START Data for review

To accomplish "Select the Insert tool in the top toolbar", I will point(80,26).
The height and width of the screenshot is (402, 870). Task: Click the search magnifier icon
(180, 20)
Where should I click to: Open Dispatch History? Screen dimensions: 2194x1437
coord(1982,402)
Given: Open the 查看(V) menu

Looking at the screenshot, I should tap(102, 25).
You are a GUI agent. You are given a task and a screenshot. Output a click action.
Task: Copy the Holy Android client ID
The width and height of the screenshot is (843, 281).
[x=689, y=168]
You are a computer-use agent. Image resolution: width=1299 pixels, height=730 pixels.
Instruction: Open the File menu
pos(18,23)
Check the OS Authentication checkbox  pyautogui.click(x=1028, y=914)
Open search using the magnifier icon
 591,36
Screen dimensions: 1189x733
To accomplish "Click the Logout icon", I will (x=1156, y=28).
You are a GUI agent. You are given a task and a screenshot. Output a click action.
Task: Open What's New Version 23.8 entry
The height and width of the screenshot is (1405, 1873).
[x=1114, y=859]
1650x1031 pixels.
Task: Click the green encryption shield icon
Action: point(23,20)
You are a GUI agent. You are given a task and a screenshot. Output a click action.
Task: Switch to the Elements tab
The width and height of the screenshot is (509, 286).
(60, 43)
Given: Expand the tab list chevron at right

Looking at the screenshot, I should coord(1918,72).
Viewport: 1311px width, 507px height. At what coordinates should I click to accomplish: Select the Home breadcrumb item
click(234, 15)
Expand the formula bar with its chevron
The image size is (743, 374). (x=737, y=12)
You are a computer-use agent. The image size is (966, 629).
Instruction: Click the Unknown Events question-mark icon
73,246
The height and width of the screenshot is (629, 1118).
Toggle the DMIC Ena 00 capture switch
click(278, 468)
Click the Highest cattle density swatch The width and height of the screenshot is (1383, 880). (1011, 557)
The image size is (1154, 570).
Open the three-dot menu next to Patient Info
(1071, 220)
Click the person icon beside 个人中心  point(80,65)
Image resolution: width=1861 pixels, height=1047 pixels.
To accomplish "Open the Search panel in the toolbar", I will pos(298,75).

END Data for review

Out of the data above, give again only the lines starting at the one holding "Given: Expand the tab list chevron at right" and ending at the one holding "You are a computer-use agent. The", unchanged.

Given: Expand the tab list chevron at right

Looking at the screenshot, I should coord(1918,72).
Viewport: 1311px width, 507px height. At what coordinates should I click to accomplish: Select the Home breadcrumb item
click(234, 15)
Expand the formula bar with its chevron
The image size is (743, 374). (x=737, y=12)
You are a computer-use agent. The image size is (966, 629).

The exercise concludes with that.